My wife and I enjoyed watching the aerobatic antics of a pair of ravens, the purposeful and deliberate manoevers of birds of prey, and the turkey vultures’majestic slope soaring and thermaling.
On a clear day you can see north to Fort Ross, south to Point Reyes, east to Mount St. Helena, and more than 35 nautical miles out to the Pacific Ocean’s horizon.
The views are long and the scenery is varied–forests, rangeland, ocean, the lower Russian River Estuary, and the tiny seaside hamlet of Jenner.
Looking south from Jenner you can see Red Hill in the distance.

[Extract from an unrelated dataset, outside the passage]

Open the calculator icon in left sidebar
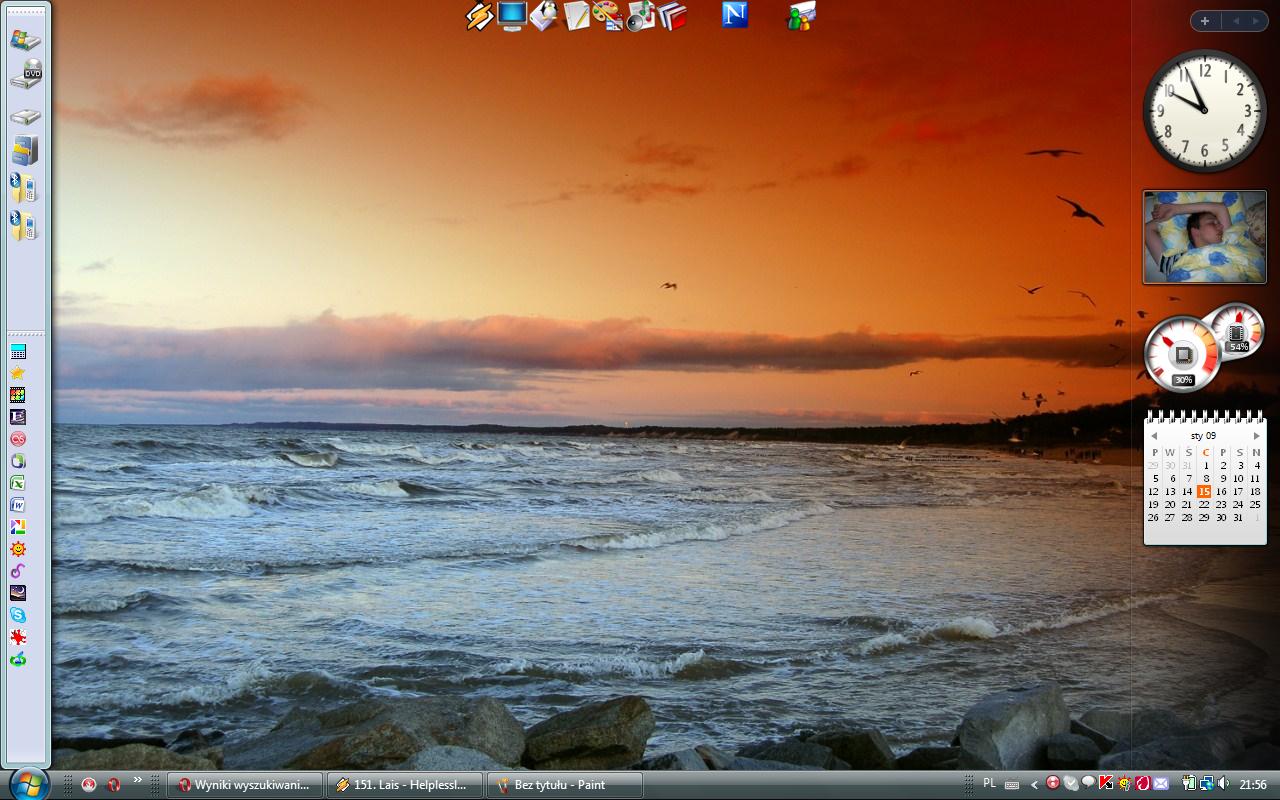This screenshot has width=1280, height=800. click(x=17, y=352)
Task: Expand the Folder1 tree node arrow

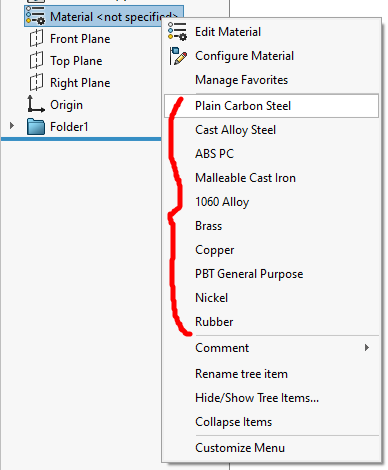Action: [x=12, y=126]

If you’re able to get away for a half day in natural splendor, this is a great place to visit.
This morning I took my son-in-law paddling on the Russian River Estuary in fine winter weather. We saw the pair of Bald Eagles who are often there.
It’s good to have binoculars when kayaking.
We saw Harbor Seals, Sea Lions, Cormorants, a Great Blue Heron, a few Mallards, flocks of Buffleheads, and a half dozen Mergansers.
We visited with Bob Noble, the only other paddler we saw. More at Bob at Bob’s Eyes.
The mouth of the river is open.
Waqqas enjoyed his first paddle.
A brown Russian River is rushing into the Pacific. From the Highway One overlook at Jenner the river’s waters are turning the normally clear blue Pacific an opaque brown for about a mile out to sea.
That brown water signals the steelhead to swim upstream. The steelhead in turn, attract others.
A Bald Eagle stood for a time on Haystack Rock at the mouth. Here is a closer look:
Many seals swam near the mouth.
More trash than usual is washing downstream. Among the usual alcohol and energy-drink bottles, tennis balls and beach toys, was this inflatable dolphin-shaped pool toy.
The mouth of the Russian River is closed again two days after the Sonoma County Water Agency breached it. Large waves washed sand into the channel dug by the Agency’s track hoe.
Water level in the estuary stands at 5′ at the Jenner Visitor’s Center. That’s about a foot below the level it was when I paddled there last Wednesday.
A pair of Bald Eagles have been visiting this area. They were there this morning, sitting on Haystack Rock just before I took this photo.
I enjoyed talking with fellow naturalist Larry Tiller who was at the overlook with his camera.